BODE takes into account an overall picture of how COPD affects your life. Though the BODE Index is used by physicians, its value in predicting the course of the disease and life expectancy may be lessening as researchers learn more about the disease.

Body mass

The body mass index, more commonly used by doctors as BMI can determine if a person is obese or too thin. You may be surprised to learn that people who are diagnosed as too thin have a worse outlook.

Airflow Obstruction

This refers to the FEV1.


Some studies have shown that people who experience more difficulties with their breathing – dyspnea – have a lower rate of survival than those who don’t.

Exercise capacity

Simply put, this is how well you can tolerate exercise. 

It can be measured with something known as the “6-minute walk test.”
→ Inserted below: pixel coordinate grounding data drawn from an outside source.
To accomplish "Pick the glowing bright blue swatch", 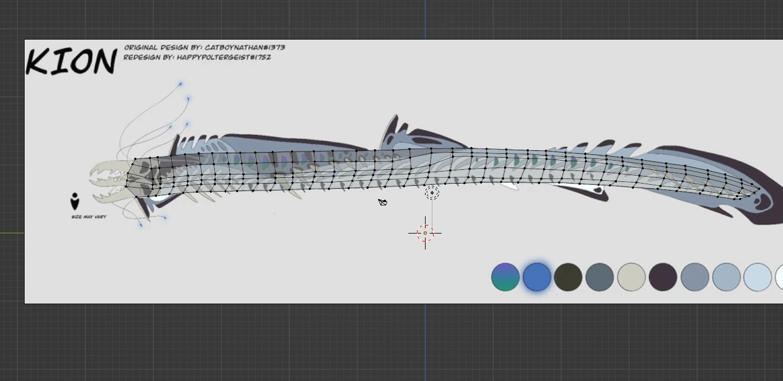I will (537, 277).
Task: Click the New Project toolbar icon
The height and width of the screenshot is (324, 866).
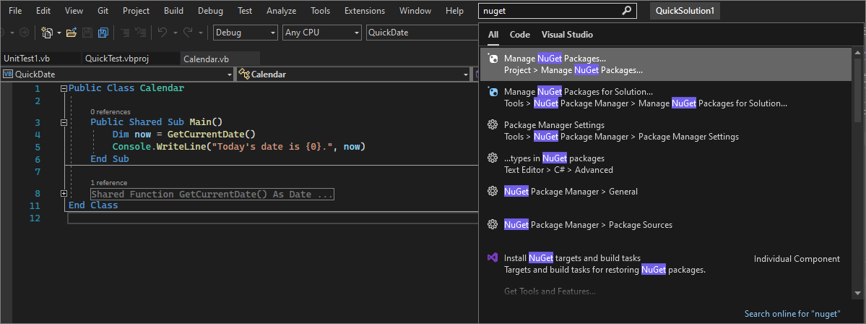Action: [x=48, y=33]
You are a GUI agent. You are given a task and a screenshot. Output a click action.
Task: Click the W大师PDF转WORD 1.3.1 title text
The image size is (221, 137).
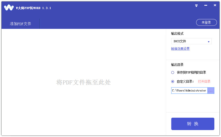click(34, 8)
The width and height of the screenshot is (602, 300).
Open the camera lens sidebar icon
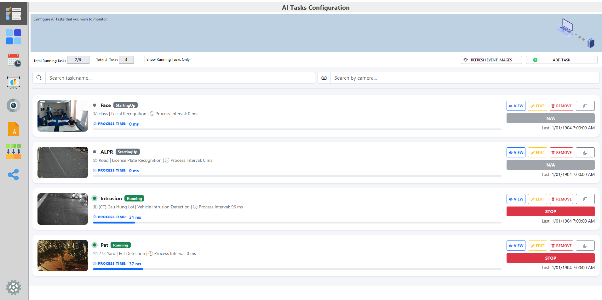(14, 105)
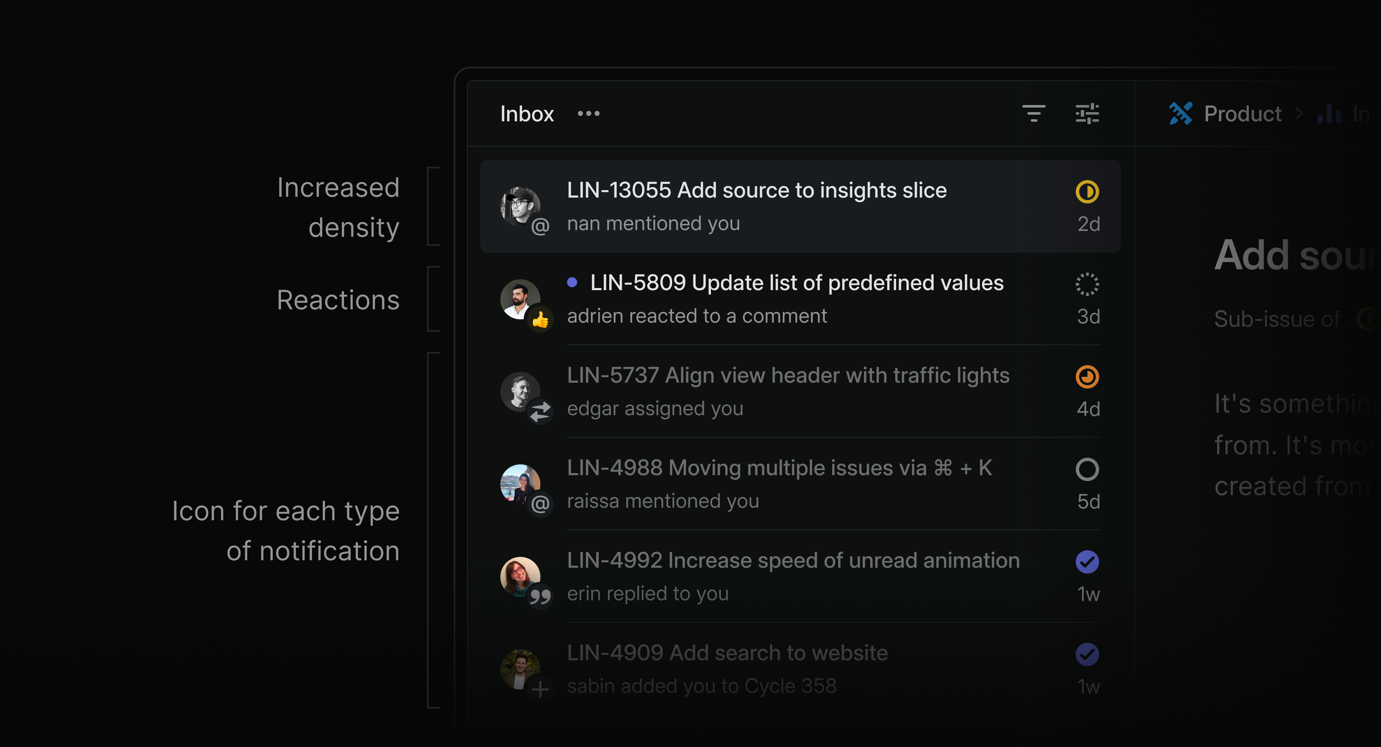This screenshot has height=747, width=1381.
Task: Toggle done status on LIN-4992 checkmark icon
Action: click(1087, 561)
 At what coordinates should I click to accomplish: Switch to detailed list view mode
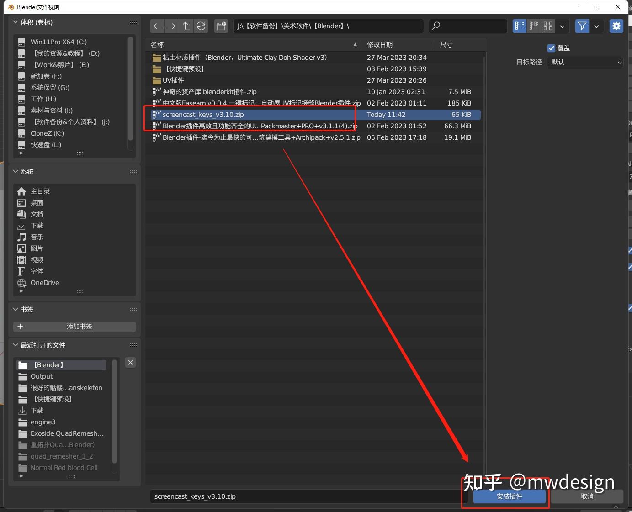click(520, 26)
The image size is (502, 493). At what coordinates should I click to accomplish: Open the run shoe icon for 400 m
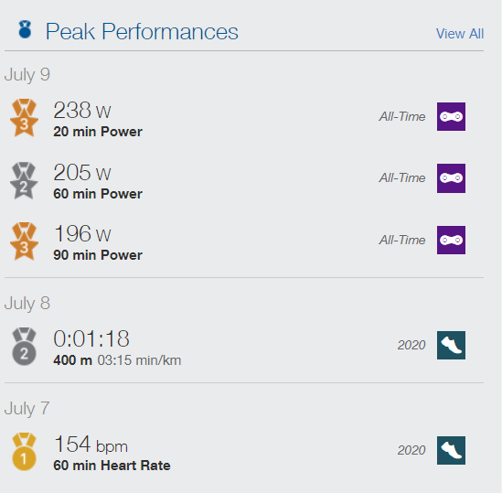click(x=451, y=346)
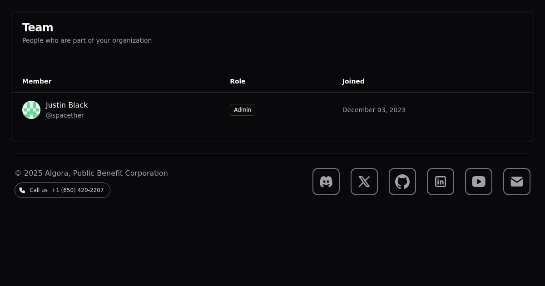Click the Algora copyright text
Viewport: 545px width, 286px height.
(x=91, y=173)
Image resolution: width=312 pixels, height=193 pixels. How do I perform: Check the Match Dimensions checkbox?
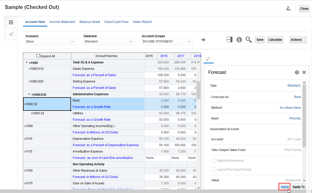214,161
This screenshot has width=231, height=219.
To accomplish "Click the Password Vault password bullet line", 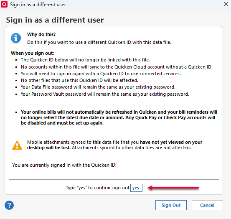I will point(105,94).
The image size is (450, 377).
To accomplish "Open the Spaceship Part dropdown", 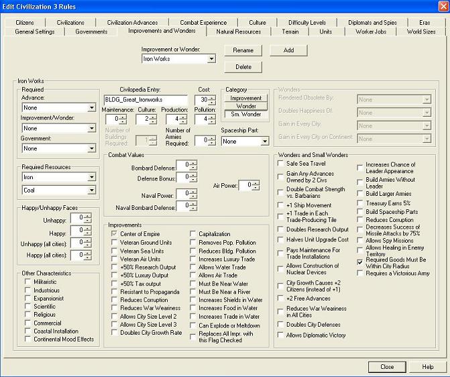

The BODE Index offers further information on COPD survival figures here:

Routine blood test

As studies show that  COPD is independently associated with low-grade systemic inflammation, a blood test that checks for certain markers of inflammation can be a useful aid in when looking at life expectancy. 

A 2016 study published in the International Journal of Chronic Obstructive Pulmonary Disease shows that parameters such as neutrophil-to-lymphocyte ratio (NLR) and eosinophil-to-basophil ratio (EBR) within a routine blood test – also known as RBT – are considered to be the underlying biomarkers of inflammation. 

This make its a good predictor for COPD life expectancy.